Yesterday, my CFSI colleague, David Newville, was trying to persuade me that the payday industry should do what Barclay's new credit card, Barclaycard Ring, intends to do: offer its customers total transparency into the costs, profits and losses of its business and the opportunity to build the product themselves. Crowd sourced lending!
You can read about the Barclaycard here, here and here. Basically, they intend to share the profits with the customers, then let them decide what features to add and how to price the product. If the majority of users are want bigger profit sharing, the prices will be high. If they want lower costs, they'll "earn" less. It's a powerful idea.

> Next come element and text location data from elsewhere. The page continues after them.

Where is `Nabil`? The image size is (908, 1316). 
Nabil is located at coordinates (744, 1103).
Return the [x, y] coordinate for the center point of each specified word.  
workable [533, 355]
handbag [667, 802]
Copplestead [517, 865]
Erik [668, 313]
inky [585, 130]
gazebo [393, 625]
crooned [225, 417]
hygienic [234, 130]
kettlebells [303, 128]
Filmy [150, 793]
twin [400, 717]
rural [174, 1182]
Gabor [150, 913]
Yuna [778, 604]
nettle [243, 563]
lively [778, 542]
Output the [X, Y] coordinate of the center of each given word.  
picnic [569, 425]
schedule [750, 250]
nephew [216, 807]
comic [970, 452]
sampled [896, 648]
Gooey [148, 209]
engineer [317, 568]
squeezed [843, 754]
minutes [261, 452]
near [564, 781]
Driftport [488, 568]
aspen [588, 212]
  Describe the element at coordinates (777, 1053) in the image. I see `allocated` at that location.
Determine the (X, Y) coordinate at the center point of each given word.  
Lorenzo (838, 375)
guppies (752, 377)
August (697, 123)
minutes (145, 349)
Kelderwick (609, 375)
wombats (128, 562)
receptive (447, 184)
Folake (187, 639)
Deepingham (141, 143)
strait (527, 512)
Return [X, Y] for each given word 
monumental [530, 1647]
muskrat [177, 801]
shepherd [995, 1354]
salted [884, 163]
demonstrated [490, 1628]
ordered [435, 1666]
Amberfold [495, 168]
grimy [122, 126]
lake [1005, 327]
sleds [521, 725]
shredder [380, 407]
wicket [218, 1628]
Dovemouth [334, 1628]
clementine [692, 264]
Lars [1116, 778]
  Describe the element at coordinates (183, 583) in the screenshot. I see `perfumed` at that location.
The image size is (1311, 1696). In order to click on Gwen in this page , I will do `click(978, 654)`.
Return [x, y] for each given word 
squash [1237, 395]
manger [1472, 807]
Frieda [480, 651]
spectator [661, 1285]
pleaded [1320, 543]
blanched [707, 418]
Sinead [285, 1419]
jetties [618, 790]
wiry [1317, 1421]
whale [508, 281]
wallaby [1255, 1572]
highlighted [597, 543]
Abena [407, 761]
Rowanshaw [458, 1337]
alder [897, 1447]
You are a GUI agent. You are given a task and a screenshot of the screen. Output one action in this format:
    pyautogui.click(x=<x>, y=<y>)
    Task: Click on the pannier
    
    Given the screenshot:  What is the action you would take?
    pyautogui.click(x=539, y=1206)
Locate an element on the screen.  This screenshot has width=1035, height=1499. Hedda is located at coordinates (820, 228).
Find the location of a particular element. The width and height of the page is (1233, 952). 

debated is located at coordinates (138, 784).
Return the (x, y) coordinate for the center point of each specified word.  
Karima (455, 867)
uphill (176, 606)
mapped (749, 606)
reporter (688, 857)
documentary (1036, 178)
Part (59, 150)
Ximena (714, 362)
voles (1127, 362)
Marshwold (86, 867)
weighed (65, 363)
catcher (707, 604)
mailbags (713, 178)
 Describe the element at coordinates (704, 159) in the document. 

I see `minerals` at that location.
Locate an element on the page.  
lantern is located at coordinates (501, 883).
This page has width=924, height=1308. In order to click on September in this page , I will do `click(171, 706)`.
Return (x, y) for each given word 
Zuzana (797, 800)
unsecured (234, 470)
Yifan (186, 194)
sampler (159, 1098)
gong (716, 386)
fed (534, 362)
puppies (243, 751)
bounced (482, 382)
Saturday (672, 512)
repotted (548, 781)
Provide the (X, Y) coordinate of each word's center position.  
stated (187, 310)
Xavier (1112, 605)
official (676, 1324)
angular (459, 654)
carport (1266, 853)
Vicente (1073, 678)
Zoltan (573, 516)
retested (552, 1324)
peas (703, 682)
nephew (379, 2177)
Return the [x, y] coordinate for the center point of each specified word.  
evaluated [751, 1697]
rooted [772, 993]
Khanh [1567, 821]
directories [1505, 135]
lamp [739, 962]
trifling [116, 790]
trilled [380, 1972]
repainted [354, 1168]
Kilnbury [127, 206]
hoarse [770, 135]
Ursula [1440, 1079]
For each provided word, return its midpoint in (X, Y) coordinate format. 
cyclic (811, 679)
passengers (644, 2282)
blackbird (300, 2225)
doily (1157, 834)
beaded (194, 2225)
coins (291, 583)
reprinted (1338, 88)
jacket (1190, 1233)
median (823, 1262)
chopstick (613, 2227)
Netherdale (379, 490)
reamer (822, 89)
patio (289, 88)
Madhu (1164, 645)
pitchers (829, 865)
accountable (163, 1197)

In the realm of the underbanked, where credit issues are so controversial and all parties so ossified in their positions there is practically no real conversation - or change to the status quo. The "predatory" lenders are incredibly defensive at any suggestion they could do more for the welfare of their customers: "we serve a big need" is their (true) refrain. The consumer "advocates" are so blind with anger at the practices of the capitalists that they ignore the realities and consequences of the people they care so much about. As a result, nothing much happens: a rate cap pops up here; an offshore lender pops up there. Repeat.
Could a way to unwind this be to give the advocates the information they need to price and structure a product that reaches fewer with lower cost, and force THEM to find a balance? The trouble otherwise, is that nothing is ever enough.
With credit democratizer Chris Larsen and responsible lending pioneer James Gutierrez both leaving their posts this week, perhaps they should start a Barclaycard Ring for the underbanked: crowd sourced short-term credit targeting the emerging consumer. Core wants to fund it!